Output the listing below, keeping each line exactly as it stands.

### EXERCISE INPUTS
[Start of section]

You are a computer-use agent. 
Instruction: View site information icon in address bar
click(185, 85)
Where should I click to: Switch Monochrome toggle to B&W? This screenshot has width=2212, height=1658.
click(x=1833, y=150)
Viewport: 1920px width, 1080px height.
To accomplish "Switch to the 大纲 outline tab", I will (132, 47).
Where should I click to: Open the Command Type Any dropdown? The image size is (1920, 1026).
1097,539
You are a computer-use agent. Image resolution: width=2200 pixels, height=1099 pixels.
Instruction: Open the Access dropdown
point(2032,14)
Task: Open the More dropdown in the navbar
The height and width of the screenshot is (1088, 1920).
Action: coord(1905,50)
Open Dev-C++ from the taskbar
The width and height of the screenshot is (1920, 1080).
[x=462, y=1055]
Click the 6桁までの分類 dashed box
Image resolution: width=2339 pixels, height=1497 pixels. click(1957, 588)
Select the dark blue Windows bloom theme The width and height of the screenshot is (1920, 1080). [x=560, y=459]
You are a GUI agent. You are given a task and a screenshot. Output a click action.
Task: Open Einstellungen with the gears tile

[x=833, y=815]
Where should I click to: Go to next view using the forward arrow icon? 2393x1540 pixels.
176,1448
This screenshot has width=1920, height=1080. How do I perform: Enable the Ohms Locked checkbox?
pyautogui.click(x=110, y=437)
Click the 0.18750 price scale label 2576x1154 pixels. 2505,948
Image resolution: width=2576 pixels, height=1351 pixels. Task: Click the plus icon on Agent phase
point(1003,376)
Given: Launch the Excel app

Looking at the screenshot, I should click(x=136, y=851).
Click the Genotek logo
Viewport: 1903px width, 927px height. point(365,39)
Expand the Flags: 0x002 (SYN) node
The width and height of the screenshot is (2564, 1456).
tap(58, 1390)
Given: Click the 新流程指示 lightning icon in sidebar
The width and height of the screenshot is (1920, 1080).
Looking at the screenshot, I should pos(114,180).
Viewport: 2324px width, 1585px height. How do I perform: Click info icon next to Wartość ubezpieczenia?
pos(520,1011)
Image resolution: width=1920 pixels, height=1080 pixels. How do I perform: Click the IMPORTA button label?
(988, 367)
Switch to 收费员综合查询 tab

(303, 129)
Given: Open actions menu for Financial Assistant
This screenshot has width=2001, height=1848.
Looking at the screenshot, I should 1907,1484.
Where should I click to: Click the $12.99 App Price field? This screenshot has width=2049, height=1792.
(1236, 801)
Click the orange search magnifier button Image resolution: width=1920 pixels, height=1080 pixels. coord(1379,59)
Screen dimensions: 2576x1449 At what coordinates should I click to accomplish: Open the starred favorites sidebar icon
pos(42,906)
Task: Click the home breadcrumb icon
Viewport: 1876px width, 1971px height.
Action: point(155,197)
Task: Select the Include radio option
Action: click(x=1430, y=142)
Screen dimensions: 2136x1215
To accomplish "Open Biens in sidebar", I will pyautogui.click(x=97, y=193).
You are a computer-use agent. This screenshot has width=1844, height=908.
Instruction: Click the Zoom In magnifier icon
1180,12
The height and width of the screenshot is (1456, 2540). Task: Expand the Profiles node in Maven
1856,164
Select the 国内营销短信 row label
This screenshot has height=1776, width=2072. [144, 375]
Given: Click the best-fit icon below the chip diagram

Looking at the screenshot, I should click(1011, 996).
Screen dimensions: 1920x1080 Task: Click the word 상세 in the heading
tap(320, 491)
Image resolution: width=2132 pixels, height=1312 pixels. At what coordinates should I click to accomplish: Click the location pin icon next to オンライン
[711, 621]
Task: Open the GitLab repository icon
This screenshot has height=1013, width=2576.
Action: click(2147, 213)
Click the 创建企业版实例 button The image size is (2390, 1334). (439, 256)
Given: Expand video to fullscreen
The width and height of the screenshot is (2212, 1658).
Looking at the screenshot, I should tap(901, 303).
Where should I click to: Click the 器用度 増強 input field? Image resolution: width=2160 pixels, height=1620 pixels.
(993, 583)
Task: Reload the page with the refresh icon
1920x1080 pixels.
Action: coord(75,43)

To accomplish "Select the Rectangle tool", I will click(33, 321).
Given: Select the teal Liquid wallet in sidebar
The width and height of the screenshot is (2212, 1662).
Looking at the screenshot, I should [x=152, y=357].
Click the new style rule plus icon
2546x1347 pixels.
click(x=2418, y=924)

[End of section]

### RESPONSE BOX
You are a computer-use agent. 
Instruction: View site information icon in address bar
click(185, 85)
Where should I click to: Switch Monochrome toggle to B&W? This screenshot has width=2212, height=1658.
click(x=1833, y=150)
Viewport: 1920px width, 1080px height.
To accomplish "Switch to the 大纲 outline tab", I will (132, 47).
Where should I click to: Open the Command Type Any dropdown? The image size is (1920, 1026).
1097,539
You are a computer-use agent. Image resolution: width=2200 pixels, height=1099 pixels.
Instruction: Open the Access dropdown
point(2032,14)
Task: Open the More dropdown in the navbar
The height and width of the screenshot is (1088, 1920).
Action: coord(1905,50)
Open Dev-C++ from the taskbar
The width and height of the screenshot is (1920, 1080).
[x=462, y=1055]
Click the 6桁までの分類 dashed box
Image resolution: width=2339 pixels, height=1497 pixels. click(1957, 588)
Select the dark blue Windows bloom theme The width and height of the screenshot is (1920, 1080). [x=560, y=459]
You are a GUI agent. You are given a task and a screenshot. Output a click action.
Task: Open Einstellungen with the gears tile

[x=833, y=815]
Where should I click to: Go to next view using the forward arrow icon? 2393x1540 pixels.
176,1448
This screenshot has width=1920, height=1080. How do I perform: Enable the Ohms Locked checkbox?
pyautogui.click(x=110, y=437)
Click the 0.18750 price scale label 2576x1154 pixels. 2505,948
Image resolution: width=2576 pixels, height=1351 pixels. Task: Click the plus icon on Agent phase
point(1003,376)
Given: Launch the Excel app

Looking at the screenshot, I should click(x=136, y=851).
Click the Genotek logo
Viewport: 1903px width, 927px height. point(365,39)
Expand the Flags: 0x002 (SYN) node
The width and height of the screenshot is (2564, 1456).
tap(58, 1390)
Given: Click the 新流程指示 lightning icon in sidebar
The width and height of the screenshot is (1920, 1080).
Looking at the screenshot, I should pos(114,180).
Viewport: 2324px width, 1585px height. How do I perform: Click info icon next to Wartość ubezpieczenia?
pos(520,1011)
Image resolution: width=1920 pixels, height=1080 pixels. How do I perform: Click the IMPORTA button label?
(988, 367)
Switch to 收费员综合查询 tab

(303, 129)
Given: Open actions menu for Financial Assistant
This screenshot has width=2001, height=1848.
Looking at the screenshot, I should 1907,1484.
Where should I click to: Click the $12.99 App Price field? This screenshot has width=2049, height=1792.
(1236, 801)
Click the orange search magnifier button Image resolution: width=1920 pixels, height=1080 pixels. coord(1379,59)
Screen dimensions: 2576x1449 At what coordinates should I click to accomplish: Open the starred favorites sidebar icon
pos(42,906)
Task: Click the home breadcrumb icon
Viewport: 1876px width, 1971px height.
Action: point(155,197)
Task: Select the Include radio option
Action: click(x=1430, y=142)
Screen dimensions: 2136x1215
To accomplish "Open Biens in sidebar", I will pyautogui.click(x=97, y=193).
You are a computer-use agent. This screenshot has width=1844, height=908.
Instruction: Click the Zoom In magnifier icon
1180,12
The height and width of the screenshot is (1456, 2540). Task: Expand the Profiles node in Maven
1856,164
Select the 国内营销短信 row label
This screenshot has height=1776, width=2072. [144, 375]
Given: Click the best-fit icon below the chip diagram

Looking at the screenshot, I should click(1011, 996).
Screen dimensions: 1920x1080 Task: Click the word 상세 in the heading
tap(320, 491)
Image resolution: width=2132 pixels, height=1312 pixels. At what coordinates should I click to accomplish: Click the location pin icon next to オンライン
[711, 621]
Task: Open the GitLab repository icon
This screenshot has height=1013, width=2576.
Action: click(2147, 213)
Click the 创建企业版实例 button The image size is (2390, 1334). (439, 256)
Given: Expand video to fullscreen
The width and height of the screenshot is (2212, 1658).
Looking at the screenshot, I should tap(901, 303).
Where should I click to: Click the 器用度 増強 input field? Image resolution: width=2160 pixels, height=1620 pixels.
(993, 583)
Task: Reload the page with the refresh icon
1920x1080 pixels.
Action: coord(75,43)

To accomplish "Select the Rectangle tool", I will click(33, 321).
Given: Select the teal Liquid wallet in sidebar
The width and height of the screenshot is (2212, 1662).
Looking at the screenshot, I should [x=152, y=357].
Click the new style rule plus icon
2546x1347 pixels.
click(x=2418, y=924)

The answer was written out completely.